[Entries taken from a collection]
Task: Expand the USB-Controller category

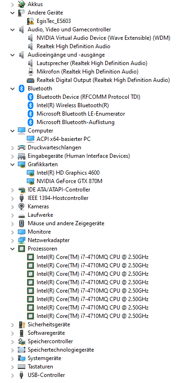Action: [x=13, y=375]
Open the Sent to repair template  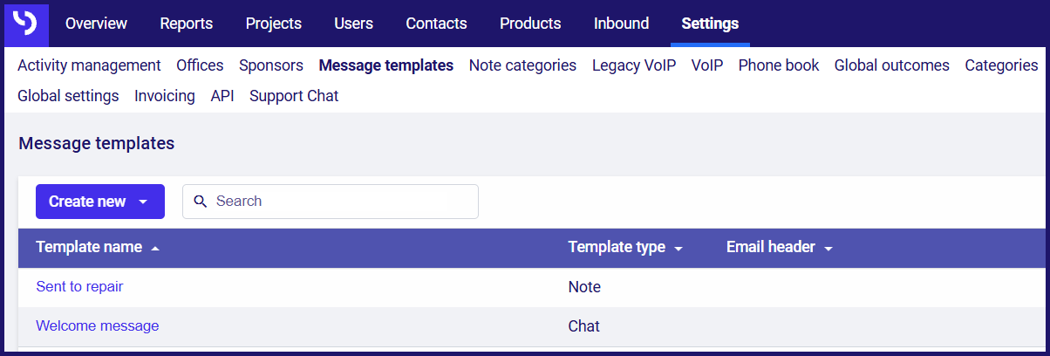pyautogui.click(x=85, y=286)
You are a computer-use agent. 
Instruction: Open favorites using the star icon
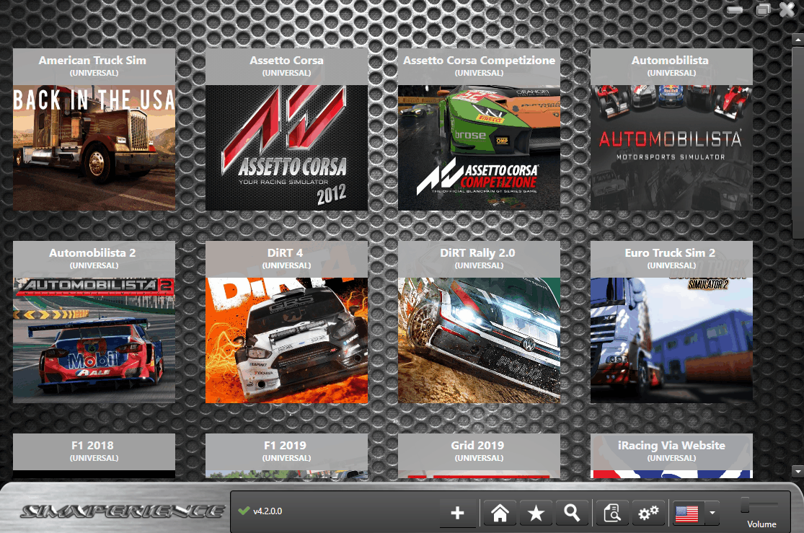(536, 513)
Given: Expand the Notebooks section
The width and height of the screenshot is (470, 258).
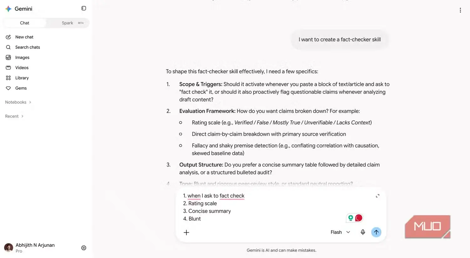Looking at the screenshot, I should click(x=18, y=102).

▶ [Goal of the exercise]:
The answer must be an exact copy of the lines from the one that holds "Instruction: Open favorites" through the end of the data, both included, with no pictures.

▶ [Response below]:
Instruction: Open favorites using the star icon
(536, 513)
Given: Expand the Notebooks section
The width and height of the screenshot is (470, 258).
Looking at the screenshot, I should click(x=18, y=102).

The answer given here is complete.